Exactly the lines from the start of the data below through the line containing "This screenshot has height=446, width=1093." must be returned, and no others.

== == ==

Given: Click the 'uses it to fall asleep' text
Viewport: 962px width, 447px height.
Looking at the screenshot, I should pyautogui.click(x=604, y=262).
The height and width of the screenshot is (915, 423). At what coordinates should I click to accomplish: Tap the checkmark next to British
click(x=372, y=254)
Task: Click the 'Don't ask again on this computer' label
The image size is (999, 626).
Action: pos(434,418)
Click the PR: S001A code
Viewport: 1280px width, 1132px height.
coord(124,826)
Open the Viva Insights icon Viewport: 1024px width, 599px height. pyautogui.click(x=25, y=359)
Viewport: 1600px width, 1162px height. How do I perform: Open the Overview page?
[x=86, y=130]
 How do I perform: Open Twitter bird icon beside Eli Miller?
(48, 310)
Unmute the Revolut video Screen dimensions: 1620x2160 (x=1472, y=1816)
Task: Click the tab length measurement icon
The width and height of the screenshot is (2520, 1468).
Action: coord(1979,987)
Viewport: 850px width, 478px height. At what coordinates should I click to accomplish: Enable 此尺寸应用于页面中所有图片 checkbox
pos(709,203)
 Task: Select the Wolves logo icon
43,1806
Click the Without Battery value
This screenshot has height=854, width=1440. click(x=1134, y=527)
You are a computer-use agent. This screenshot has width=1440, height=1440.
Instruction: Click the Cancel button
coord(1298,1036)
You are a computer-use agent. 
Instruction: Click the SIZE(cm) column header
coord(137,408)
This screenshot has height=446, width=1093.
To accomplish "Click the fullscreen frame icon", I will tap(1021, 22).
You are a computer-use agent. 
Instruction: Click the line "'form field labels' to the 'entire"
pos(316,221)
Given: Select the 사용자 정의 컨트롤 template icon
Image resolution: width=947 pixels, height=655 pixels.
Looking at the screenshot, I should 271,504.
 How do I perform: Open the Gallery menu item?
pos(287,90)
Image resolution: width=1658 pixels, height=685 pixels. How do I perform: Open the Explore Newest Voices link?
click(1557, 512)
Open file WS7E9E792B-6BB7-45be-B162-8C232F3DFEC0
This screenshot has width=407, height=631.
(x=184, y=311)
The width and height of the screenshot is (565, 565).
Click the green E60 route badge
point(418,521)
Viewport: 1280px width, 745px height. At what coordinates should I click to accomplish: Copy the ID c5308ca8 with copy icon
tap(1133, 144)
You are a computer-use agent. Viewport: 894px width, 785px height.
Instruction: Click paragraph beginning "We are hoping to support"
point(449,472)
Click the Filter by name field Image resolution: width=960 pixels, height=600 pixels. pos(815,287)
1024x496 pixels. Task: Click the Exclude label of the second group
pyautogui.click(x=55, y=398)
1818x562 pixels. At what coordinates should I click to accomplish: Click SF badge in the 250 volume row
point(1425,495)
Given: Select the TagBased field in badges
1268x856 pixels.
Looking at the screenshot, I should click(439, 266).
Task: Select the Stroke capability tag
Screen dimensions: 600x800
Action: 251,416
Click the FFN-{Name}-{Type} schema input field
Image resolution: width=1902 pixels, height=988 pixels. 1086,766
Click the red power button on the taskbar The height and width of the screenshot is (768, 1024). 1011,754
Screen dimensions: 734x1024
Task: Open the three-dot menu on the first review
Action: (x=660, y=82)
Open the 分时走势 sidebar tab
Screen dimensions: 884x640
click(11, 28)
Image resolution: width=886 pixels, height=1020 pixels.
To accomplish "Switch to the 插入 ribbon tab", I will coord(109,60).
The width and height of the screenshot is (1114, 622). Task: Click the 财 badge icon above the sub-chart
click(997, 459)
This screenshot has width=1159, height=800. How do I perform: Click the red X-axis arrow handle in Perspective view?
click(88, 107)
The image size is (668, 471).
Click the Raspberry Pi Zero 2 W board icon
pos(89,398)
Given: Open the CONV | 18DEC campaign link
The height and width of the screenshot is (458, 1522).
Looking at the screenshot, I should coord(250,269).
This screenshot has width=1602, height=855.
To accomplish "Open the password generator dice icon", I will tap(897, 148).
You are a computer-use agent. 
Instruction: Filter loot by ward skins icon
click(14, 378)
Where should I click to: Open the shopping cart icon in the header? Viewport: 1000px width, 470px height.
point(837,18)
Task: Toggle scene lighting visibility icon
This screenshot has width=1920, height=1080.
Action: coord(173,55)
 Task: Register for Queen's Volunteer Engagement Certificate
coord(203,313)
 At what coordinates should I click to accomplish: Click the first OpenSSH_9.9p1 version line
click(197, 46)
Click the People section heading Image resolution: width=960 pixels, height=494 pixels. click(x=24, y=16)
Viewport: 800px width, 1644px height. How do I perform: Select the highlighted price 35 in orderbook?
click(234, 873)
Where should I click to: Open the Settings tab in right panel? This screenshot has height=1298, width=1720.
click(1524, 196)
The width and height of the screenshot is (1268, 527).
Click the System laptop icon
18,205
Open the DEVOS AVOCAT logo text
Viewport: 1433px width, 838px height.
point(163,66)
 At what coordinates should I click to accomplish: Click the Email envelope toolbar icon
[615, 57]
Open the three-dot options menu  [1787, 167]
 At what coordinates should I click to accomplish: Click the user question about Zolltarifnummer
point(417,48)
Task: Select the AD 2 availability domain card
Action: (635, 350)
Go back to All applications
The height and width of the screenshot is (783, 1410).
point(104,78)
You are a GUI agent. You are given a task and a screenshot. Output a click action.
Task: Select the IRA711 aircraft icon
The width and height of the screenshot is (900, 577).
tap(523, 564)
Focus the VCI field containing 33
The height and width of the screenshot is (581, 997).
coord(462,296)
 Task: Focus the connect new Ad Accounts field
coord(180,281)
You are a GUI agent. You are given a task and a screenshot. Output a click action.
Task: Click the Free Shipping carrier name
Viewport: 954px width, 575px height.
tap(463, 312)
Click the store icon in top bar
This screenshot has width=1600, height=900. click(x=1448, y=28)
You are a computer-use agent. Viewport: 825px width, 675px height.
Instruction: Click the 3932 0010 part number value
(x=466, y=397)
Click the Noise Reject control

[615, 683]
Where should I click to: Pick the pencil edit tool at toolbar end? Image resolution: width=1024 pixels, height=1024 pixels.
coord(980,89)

== == ==

# EXPECTED ANSWER
Given: Click the 'uses it to fall asleep' text
Viewport: 962px width, 447px height.
Looking at the screenshot, I should pyautogui.click(x=604, y=262).
The height and width of the screenshot is (915, 423). At what coordinates should I click to accomplish: Tap the checkmark next to British
click(x=372, y=254)
Task: Click the 'Don't ask again on this computer' label
The image size is (999, 626).
Action: pos(434,418)
Click the PR: S001A code
Viewport: 1280px width, 1132px height.
coord(124,826)
Open the Viva Insights icon Viewport: 1024px width, 599px height. pyautogui.click(x=25, y=359)
Viewport: 1600px width, 1162px height. How do I perform: Open the Overview page?
[x=86, y=130]
 How do I perform: Open Twitter bird icon beside Eli Miller?
(48, 310)
Unmute the Revolut video Screen dimensions: 1620x2160 (x=1472, y=1816)
Task: Click the tab length measurement icon
The width and height of the screenshot is (2520, 1468).
Action: coord(1979,987)
Viewport: 850px width, 478px height. At what coordinates should I click to accomplish: Enable 此尺寸应用于页面中所有图片 checkbox
pos(709,203)
 Task: Select the Wolves logo icon
43,1806
Click the Without Battery value
This screenshot has height=854, width=1440. click(x=1134, y=527)
You are a computer-use agent. This screenshot has width=1440, height=1440.
Instruction: Click the Cancel button
coord(1298,1036)
You are a computer-use agent. 
Instruction: Click the SIZE(cm) column header
coord(137,408)
This screenshot has height=446, width=1093.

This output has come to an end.